The process is based on the collection and analysis of logs of the guest operating system, application logs, and, most importantly, cloud audit logs. These audit logs record all API calls done against cloud resources, the initiator, the source location and the action performed. These records are priceless in terms of forensic analysis.
To centralise these logs and correlate the events across the whole environment a Security Information and Event Management system should be deployed. Alerts should be set on suspicious actions, e.g. when attempts to log in have failed and were made under odd locations, new administrative users are created or when extensive and significant transfers of data are made. A properly documented incident response plan will mean that once an alert is given, the team knows exactly how to contain, eliminate, and recover the threat in time and effectively.
The Human factor in VM Security
A virtual environment cannot be secured with the help of technology. A decisive role is played by human operators, administrators and developers. Even a well-built technological defence may fall when it is compromised by a single social-engineering attack or an accidental mistake of a poorly trained member of the team in terms of configuration. In turn, the overall security strategy should include a people and processes focus.
Security awareness training is not an ornamental aspect but it is a high control. The members of a team need to be educated to identify the presence of phishing attacks, which are often the starting point of a breach. They should understand the first and the most important value of a strong and unique password and the need to have multi-factor authentication. Moreover, system administrators and developers will need training in the basics of cloud-security. They have to know how to use the cloud-management console safely and the implication of the services they offer.
The Input of Automation and DevSecOps
Rudimentary checks of security are too sluggish and are prone to laxation in a dynamic cloud structure. The intensity and rate of deploying virtual-machines requires an automated security method. It is against this that the principles DevSecOps (development, security, and operations) take center-stage. Security is to be part of the development and deployment pipeline – a notion frequently known as a shift-left.

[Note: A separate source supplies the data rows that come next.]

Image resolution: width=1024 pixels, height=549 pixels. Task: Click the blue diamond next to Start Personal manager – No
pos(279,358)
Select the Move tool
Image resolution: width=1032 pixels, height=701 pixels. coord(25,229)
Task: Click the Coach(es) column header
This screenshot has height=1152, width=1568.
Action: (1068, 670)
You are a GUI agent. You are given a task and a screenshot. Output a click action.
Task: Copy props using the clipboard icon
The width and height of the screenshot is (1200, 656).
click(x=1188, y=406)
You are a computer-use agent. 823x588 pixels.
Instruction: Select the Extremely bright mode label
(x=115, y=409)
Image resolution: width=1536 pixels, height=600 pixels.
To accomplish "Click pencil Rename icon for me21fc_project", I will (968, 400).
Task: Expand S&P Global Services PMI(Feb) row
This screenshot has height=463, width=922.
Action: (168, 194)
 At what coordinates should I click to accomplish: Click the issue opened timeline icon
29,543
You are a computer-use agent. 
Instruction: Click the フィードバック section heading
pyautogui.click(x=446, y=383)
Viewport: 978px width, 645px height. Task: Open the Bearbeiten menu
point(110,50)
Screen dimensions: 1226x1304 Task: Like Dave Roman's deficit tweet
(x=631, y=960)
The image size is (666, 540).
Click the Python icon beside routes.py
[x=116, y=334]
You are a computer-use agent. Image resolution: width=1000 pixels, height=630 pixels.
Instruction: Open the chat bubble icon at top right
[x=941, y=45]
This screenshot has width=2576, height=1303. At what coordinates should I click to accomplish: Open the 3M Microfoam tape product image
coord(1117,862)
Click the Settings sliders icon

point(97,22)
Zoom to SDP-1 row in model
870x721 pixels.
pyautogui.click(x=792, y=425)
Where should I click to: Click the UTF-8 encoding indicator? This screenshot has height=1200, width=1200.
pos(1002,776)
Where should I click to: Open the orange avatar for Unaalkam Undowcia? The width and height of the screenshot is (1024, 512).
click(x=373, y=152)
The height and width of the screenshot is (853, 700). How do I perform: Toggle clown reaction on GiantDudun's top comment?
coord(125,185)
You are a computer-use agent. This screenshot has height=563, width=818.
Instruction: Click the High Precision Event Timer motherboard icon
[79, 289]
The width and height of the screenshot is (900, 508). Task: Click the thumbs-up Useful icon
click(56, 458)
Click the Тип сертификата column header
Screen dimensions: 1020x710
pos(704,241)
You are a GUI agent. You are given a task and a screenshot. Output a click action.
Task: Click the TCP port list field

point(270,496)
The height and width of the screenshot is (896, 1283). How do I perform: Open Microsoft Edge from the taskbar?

Infrastructure-as-Code tools (e.g. Terraform or AWS CloudFormation) allow defining and provisioning VMs as a declaration in a code file. Security misconfigurations before deployment of these templates should be scanned. Compliance with security policies can be imposed with automated scanning, where all VM are built with encryption turned on, all unnecessary ports are closed, and suitable tags are added on them.
Summary
Security of virtual-machines in cloud computing is not a project that has an endpoint. It entails a cyclic process of measurement, application, surveillance and enhancement. The threat environment is continuously changing; therefore, it needs defense to adapt accordingly. With the adoption of a shared responsibility model and a multi-layered approach to security (that covers identity management, system hardening, network segmentation, data encryption, and active monitoring) an organization can develop a robust security stance.
This would be the way to allow an organisation to fully leverage the enormous amounts of power and flexibility of virtual machines in the cloud with a lot of assurance. Digital assets can be used safely because a strong, modern and active security system can be trusted to protect them. Innovation and growth can continue. This is not to achieve the impossible goal of ultimate security but to handle risk in a competent manner that makes systems a hardened target and the agility offered by the cloud to be maintained.